Thursday, August 27, 2015

Swift 2 Beta 6

Russ Bishop:

A new try? keyword has been added. This attempts an operation that may throw (fail). If it succeeds the result is wrapped in an optional. If it fails the error is ignored and nil is returned. This seems like a pragmatic compromise but I have to imagine someone lost a battle somewhere because a lot of programmers are going to slap a try? on it and ignore all errors.

This is a good addition that was suggested last month. I’m not worried about errors being ignored because the compiler warns if the result of try? is unused. It lets you ignore the specific error that you got, but you still have to handle the fact that there was an error.

Variadic parameters can appear anywhere in the parameter list; presumably the compiler disambiguates them by type and/or by consuming values off the right-hand side of argument list until the non-variadic arguments are satisfied.

It looks to me like it’s simpler than that, and you simply use a named parameter to signal the end of the variadic parameter.
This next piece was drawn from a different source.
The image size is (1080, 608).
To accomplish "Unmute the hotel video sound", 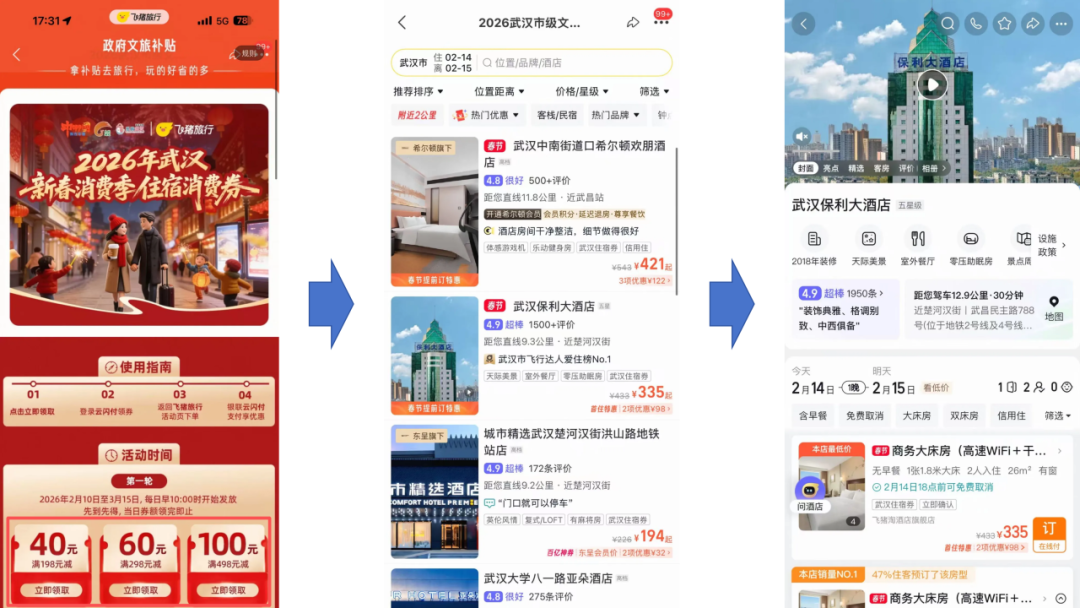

Perhaps in the future it will be possible to support multiple variadic parameters in this way. For now, the main benefit is that you can more easily use trailing closures.

extend was renamed appendContentsOf and splice was renamed insertContentsOf

It’s good to see Apple keeping some of Foundation’s good ideas.
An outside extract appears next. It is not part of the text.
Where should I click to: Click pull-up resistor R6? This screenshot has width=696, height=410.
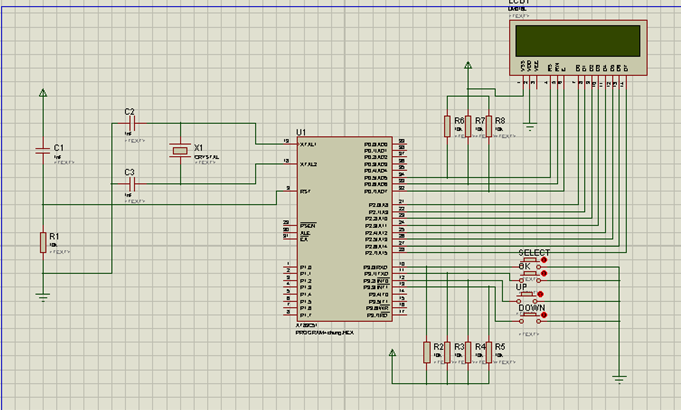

Most APIs that take closures or @autoclosure parameters use rethrows properly so you can pass throwing methods to map, filter, etc. It also allows short-circuiting operators like &&, ||, or ?? to work with expressions that throw.

This should make error handling easier than before.

There are still some bugs, though:

Declaring multiple globals in a single var or let may cause corruption of their values; the workaround is to declare them with separate var or let statements.

Erica Sadun:

You can combine try? with ?? for fallback values but you must surround the try in parens[…]

Erica Sadun:

Beta 6 introduces a lazy property on sequences.

[…]

This property is implemented in CollectionType, LazyCollectionType, and LazySequenceType extensions. You use it to delay evaluation on things like map and filter that are normally eager.

Erica Sadun:

Join has become joinWithSeparator, which you call after a sequence, interposing a separator between the elements of a sequence.